In study, road tax a trigger

Group sees plan stirring economy

About half of the top 40 highway projects Arkansas most needs to boost its economic competitiveness and improve its quality of life are included in a proposed $1.8 billion construction program that would go forward if voters approve a tax proposal on the general election ballot, according to a national research group backed by organizations that promote road improvements.

Although the report doesn’t specifically endorse the initiative, backers hope the timing of the release a week before the election will boost Ballot Issue No. 1, which would finance a bond issue with a temporary 0.5 percent sales tax and focus on four-lane highway projects that backers say will relieve congestion and improve safety.

“We want to make sure that as people are going to the polls, they have all the information that’s possible so they can make an in-formed decision when they go to the ballot box,” said Carolyn Bonifas Kelly, associate director of research and communications for The Road Information Program Inc., at a news conference Tuesday at the Arkansas State Chamber of Commerce headquarters in Little Rock.

All 40 projects would be built within 10 years if voters adopt the initiative, said Scott Bennett, director of the state Highway and Transportation Department.

With at least 18 to be paid for by the ballot initiative, at least another five would be built under the separate interstate repair program that voters approved a year ago, and the rest with regular department revenue from state and federal taxes on fuel and registration fees, he said.

The Road Information Program describes itself as a 41-year-old Washington, D.C., nonprofit organization that “researches, evaluates and distributes economic and technical data on surface transportation issues.” Its sponsors includes insurance companies, equipment manufacturers, distributors, suppliers and businesses supporting “efficient and safe” roads. Its Arkansas members include Weaver-Bailey Construction Inc. of El Paso and the Arkansas chapter of the Associated General Contractors, which has contributed at least $60,000 to the campaign for the ballot issue.

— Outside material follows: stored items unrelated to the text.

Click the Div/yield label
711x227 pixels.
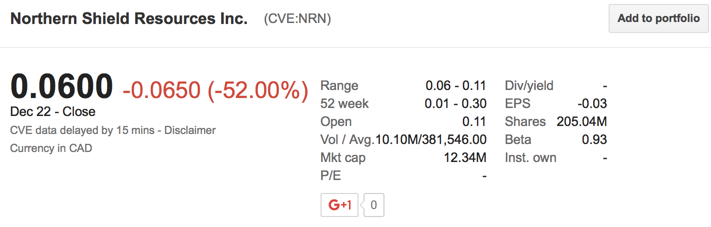click(529, 86)
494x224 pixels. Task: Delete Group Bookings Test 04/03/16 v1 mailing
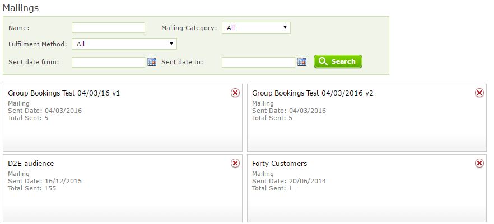click(x=235, y=93)
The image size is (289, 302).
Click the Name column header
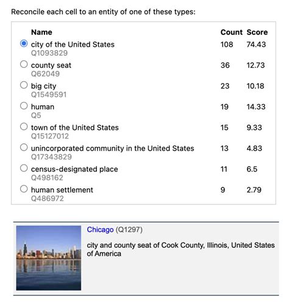click(41, 32)
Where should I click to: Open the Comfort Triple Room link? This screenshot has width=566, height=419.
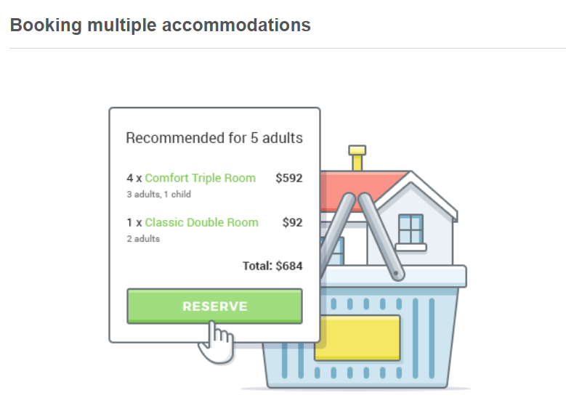point(201,178)
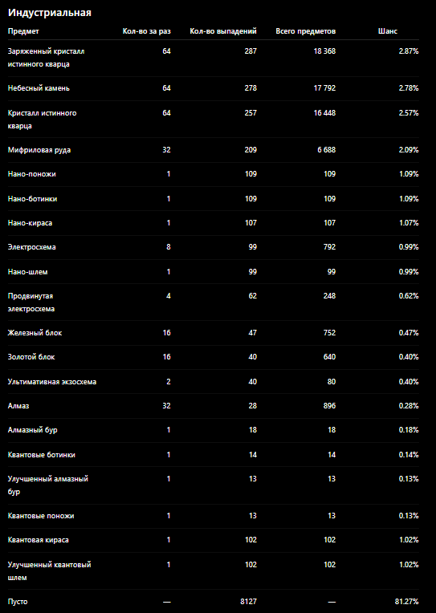
Task: Select the 'Квантовая кираса' item name
Action: (39, 540)
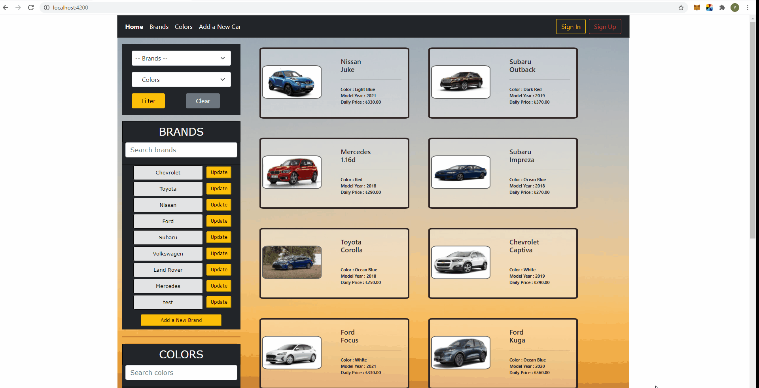View the site information icon in the address bar

click(47, 8)
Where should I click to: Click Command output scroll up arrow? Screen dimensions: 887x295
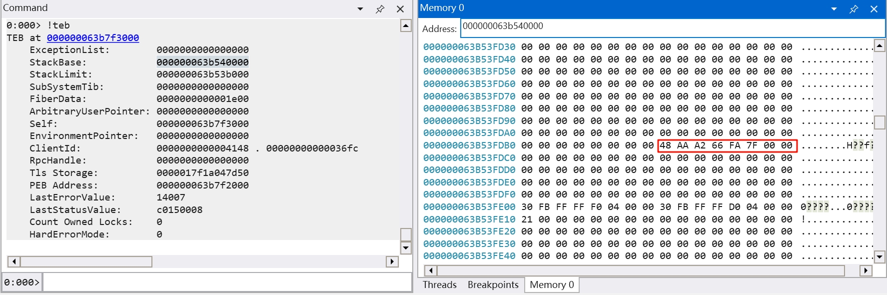click(x=406, y=26)
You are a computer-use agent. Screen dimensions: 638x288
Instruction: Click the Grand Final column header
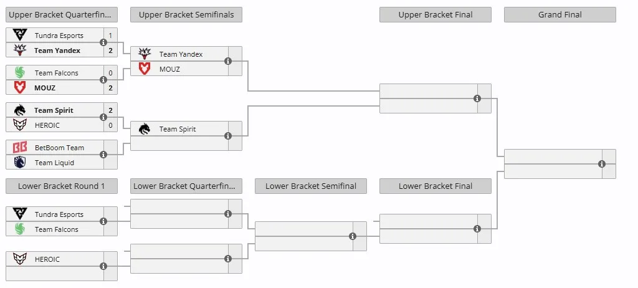click(560, 15)
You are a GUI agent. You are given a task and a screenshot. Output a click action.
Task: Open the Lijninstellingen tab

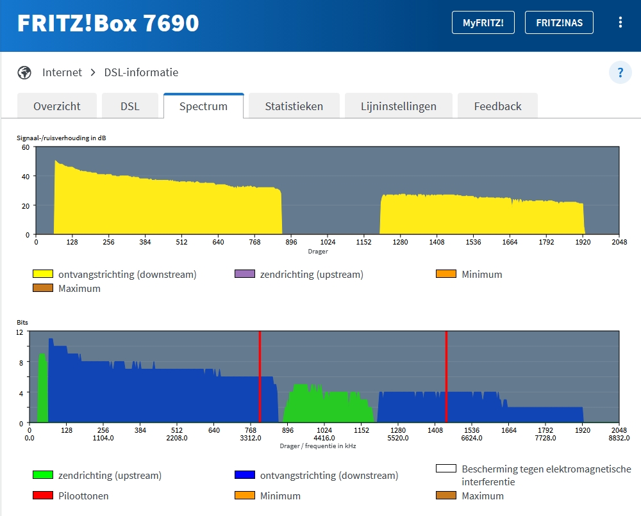[x=398, y=106]
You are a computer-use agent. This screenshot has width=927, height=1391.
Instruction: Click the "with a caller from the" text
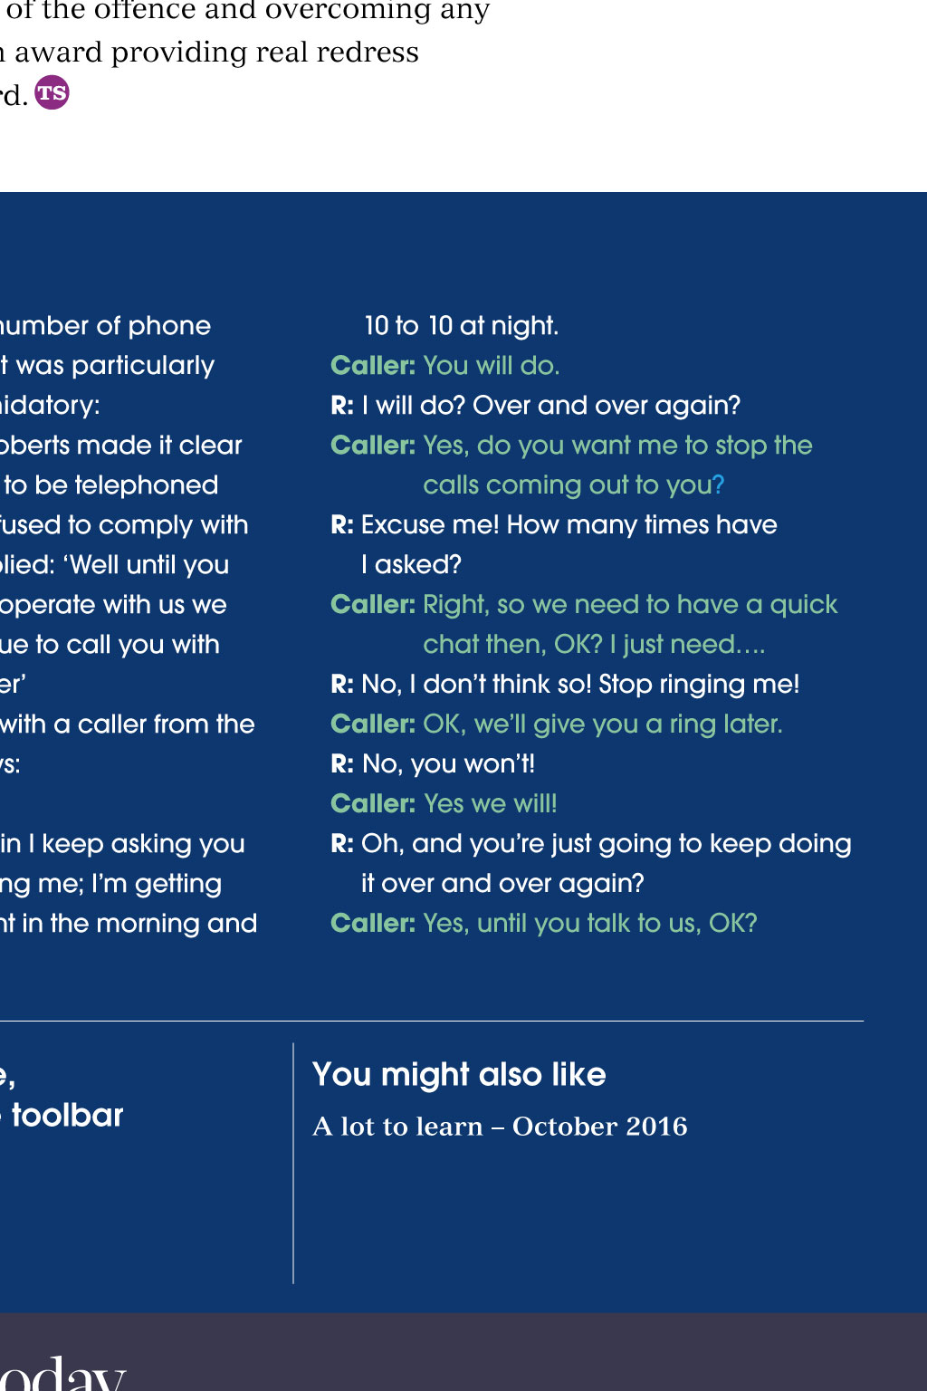(128, 724)
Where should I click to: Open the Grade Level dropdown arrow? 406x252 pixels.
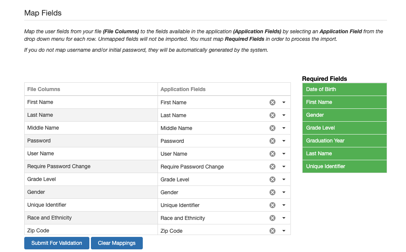[x=284, y=179]
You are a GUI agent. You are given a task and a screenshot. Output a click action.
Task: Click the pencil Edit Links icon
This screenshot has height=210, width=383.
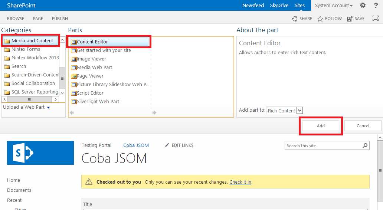(167, 145)
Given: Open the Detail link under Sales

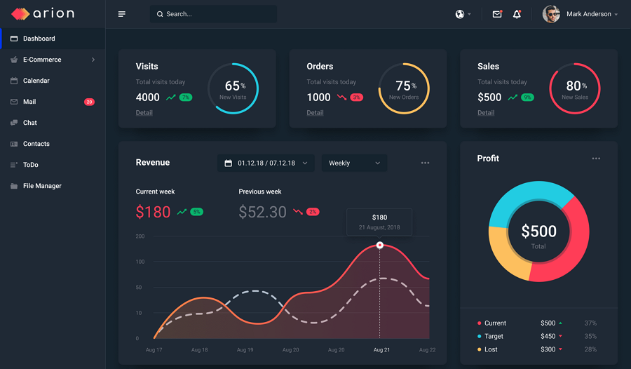Looking at the screenshot, I should coord(486,113).
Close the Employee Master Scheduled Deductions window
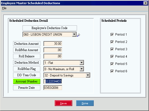This screenshot has height=111, width=149. pos(146,3)
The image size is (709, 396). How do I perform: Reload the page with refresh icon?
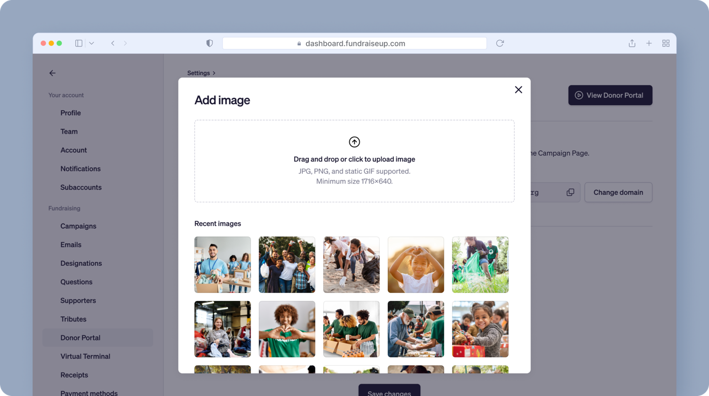click(500, 43)
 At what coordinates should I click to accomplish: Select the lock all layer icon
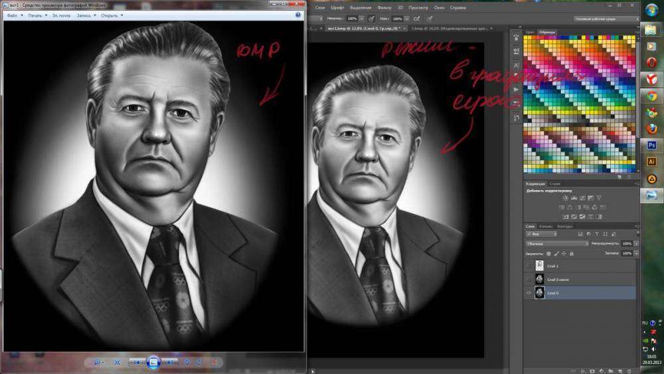pyautogui.click(x=572, y=254)
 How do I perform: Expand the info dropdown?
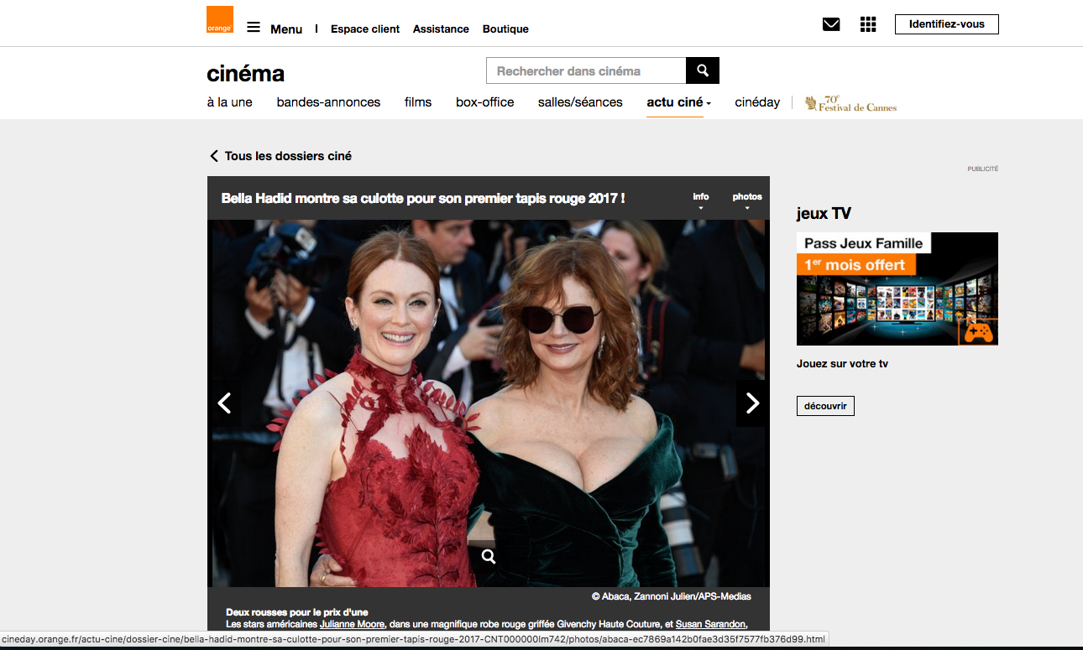(701, 200)
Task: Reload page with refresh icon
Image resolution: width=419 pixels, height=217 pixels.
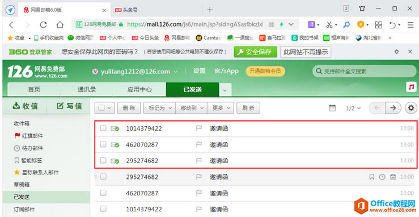Action: pos(43,25)
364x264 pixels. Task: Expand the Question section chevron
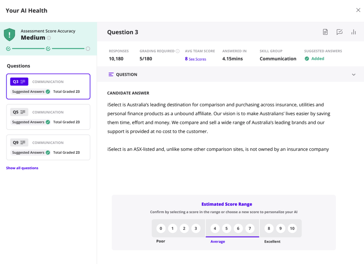pos(353,75)
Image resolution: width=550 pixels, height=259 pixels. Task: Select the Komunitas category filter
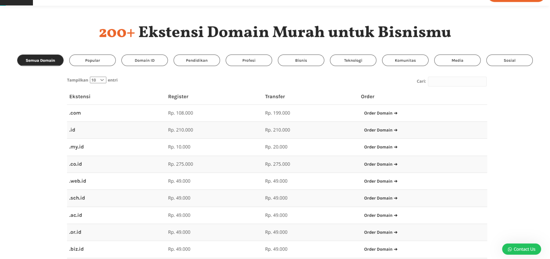405,60
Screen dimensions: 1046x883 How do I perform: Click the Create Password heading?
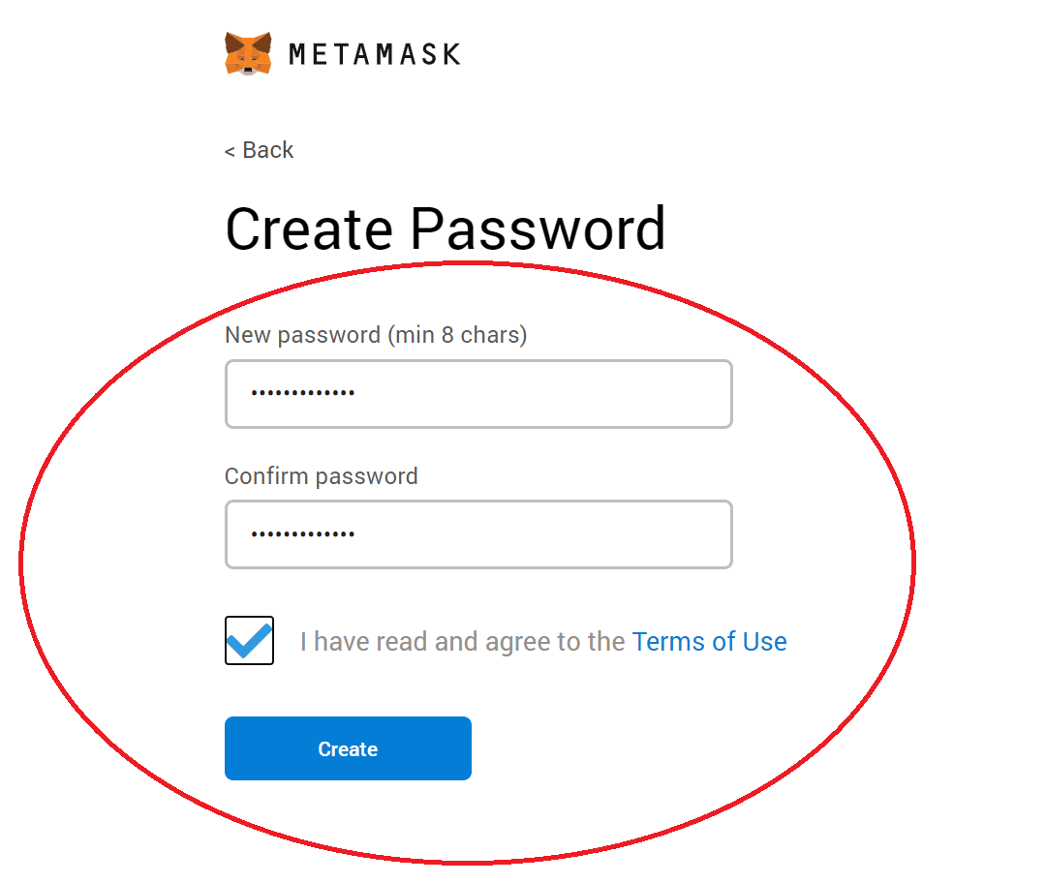[445, 228]
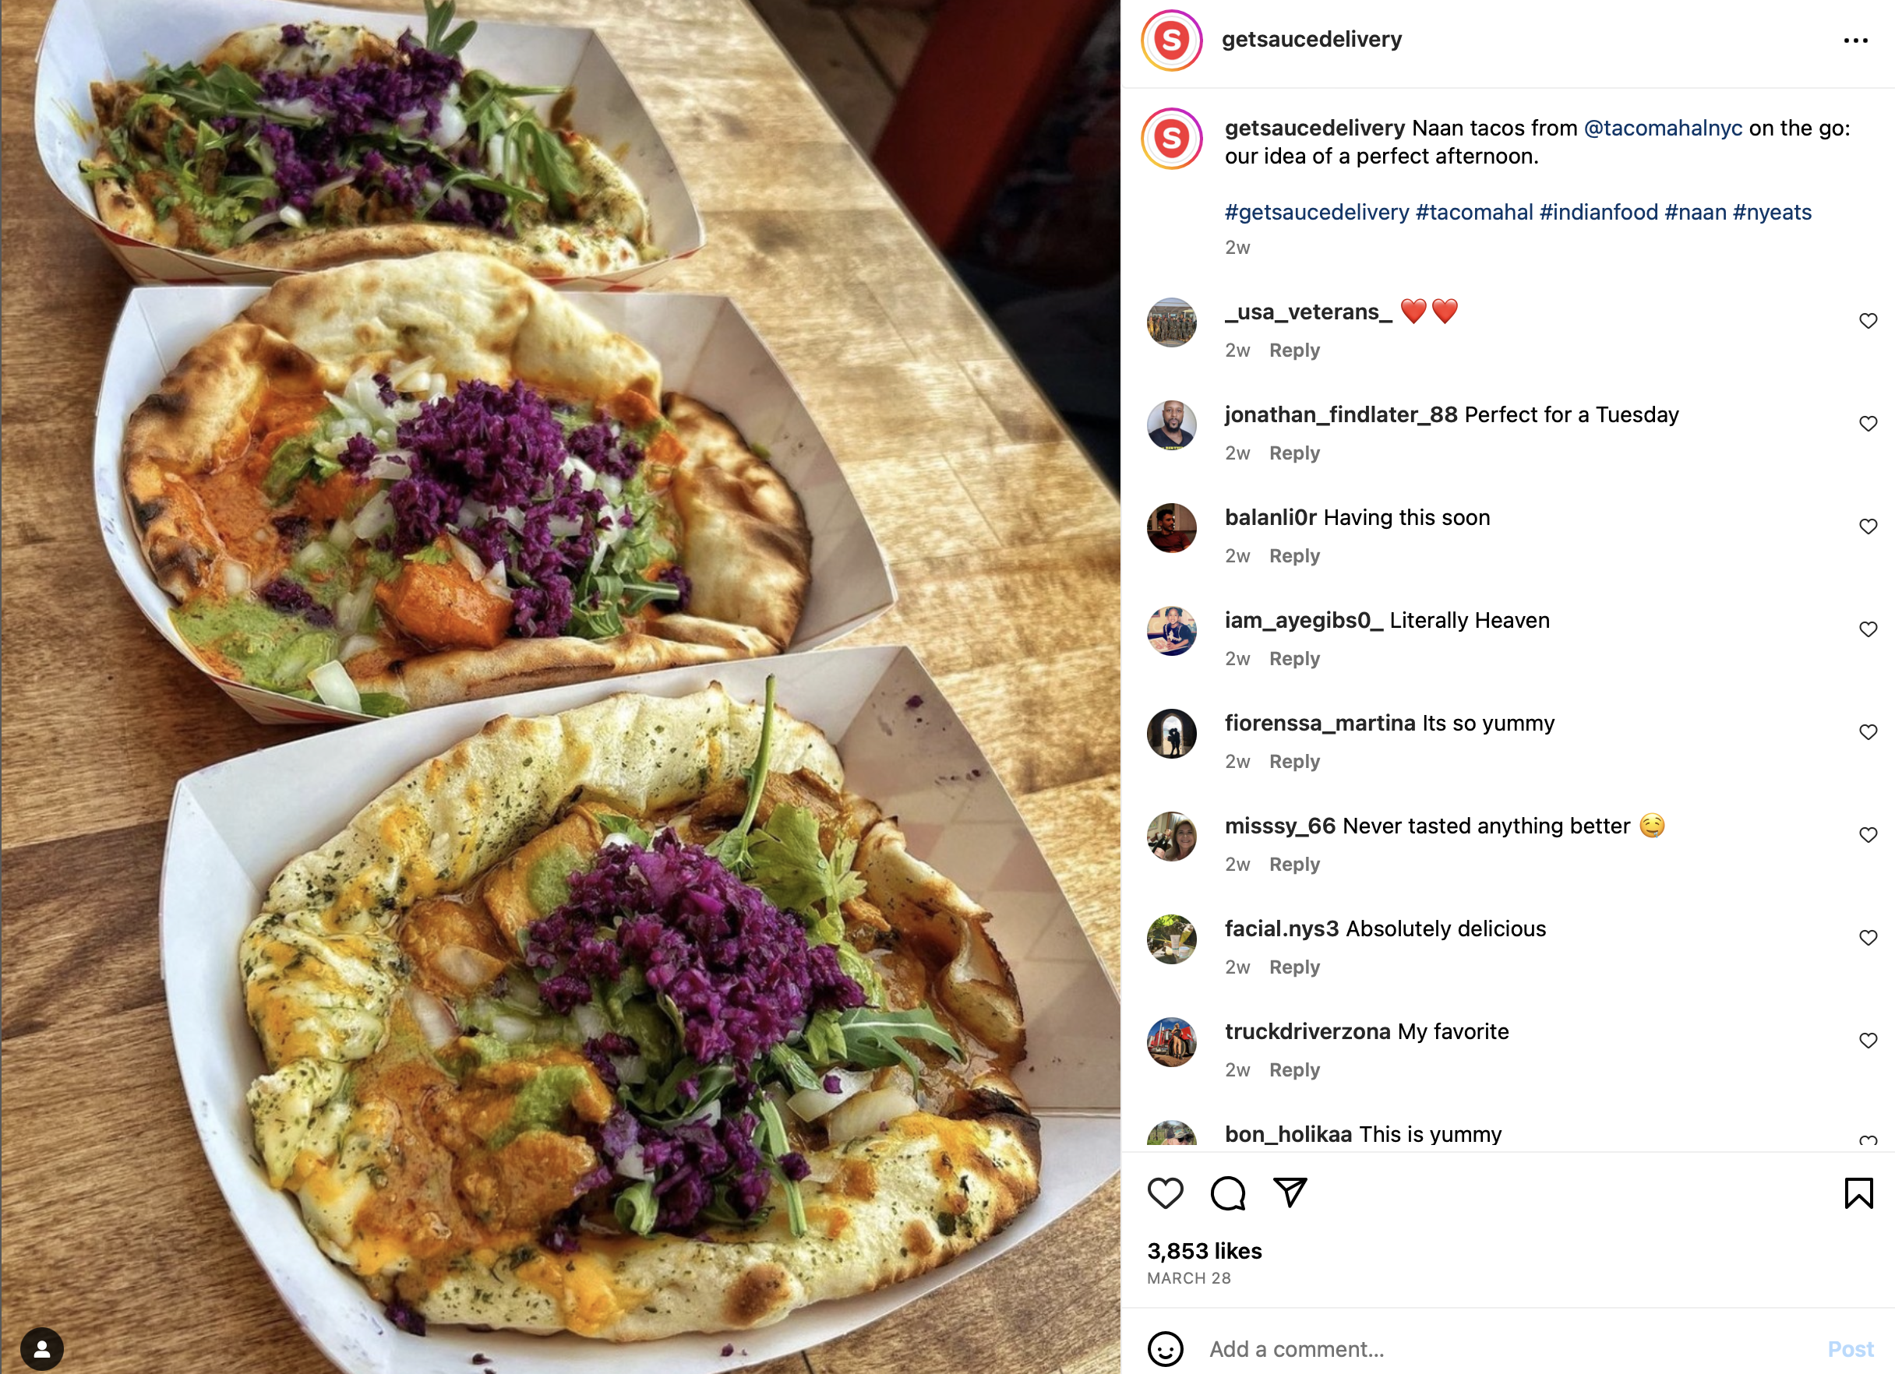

The Road Information Program started with 50 or 60 projects from the department about six months ago before arriving at the final 40, according to Kelly, who said her organization has done about 20 research reports for other states this year.

Bennett said he was heartened that the report’s conclusions generally matched that of his agency, which is focusing development of a four-lane highway grid system on the half of the state’s highways that carry 90 percent of the traffic. “We really think this is a good verification that we are moving in the right direction.”

Teresa Oelke, Arkansas director for Americans for Prosperity, a conservative advocacy organization that opposes theinitiative, blasted backers of the initiative for presenting a “false choice.”

“If these roads are important, the Highway Department should be prioritizing taxpayer dollars and expending existing funds to make sure important projects are built,” Oelke said. “Instead of prioritizing existing taxpayer money, they simply say the system is broke and put out their hand for moremoney.

“Instead of demanding an ever larger portion of families’ paychecks and driving up their costs of everyday life with higher taxes, our leaders must look at every other option first. It makes me crazy.”

But Bennett said supporters of better roads are turning to the sales tax proposal because the traditional primary source of revenue for highways, taxes on gasoline and diesel, are flat because more fuel efficient vehicles are traveling more miles but generating less fuel-tax revenue per mile, while federal highway officials repeatedly tell Arkansas and other states they no longer can rely on ever-increasing amounts of federal highway aid.

He also argued that using bonds to speed the work rather than the “pay as you go” process the agency traditionally employs would be a hedge against inflation. In 35 years, $100 million has gone from paying to widen almost 150 miles of roads to paying to widen just 15 miles of roads, Bennett said.

Under Ballot Issue No. 1, the Highway and Transportation Department would receive 70 percent of the proceeds from the tax, under a traditional split of money for state road construction, or about $160 million annually for the 10-year life of the tax. The cities and countieswould split the remaining 30 percent, or about $35 million annually.

The proposal also creates a permanent state-aid street fund, similar to the existing state-aid county fund, that cities could tap for street projects. One penny of the existing pergallon motor-fuels tax, worth about $20 million a year, would go to that fund.

Mark Lamberth, co-chairman of Move Arkansas Forward, the organization that is financing a television advertisement campaign for the initiative, said the local impact of the road-building program is significant.

“We have learned through our Issue One campaign that local jobs created by state highway, county road and city street projects are what resonates with voters when it comes to the projects that Issue One will fund over the next 10 years,” he said.

If voters approve Ballot Issue No. 1, about 20 multilane projects would be of regional significance in their areas of the state. Among the projects:

Improving the Interstate 30 corridor from North Little Rock to Little Rock, including the widening of the I-30 bridge over the Arkansas River between the two cities.

Widening Interstate 540 to six lanes between Fayetteville and Bentonville.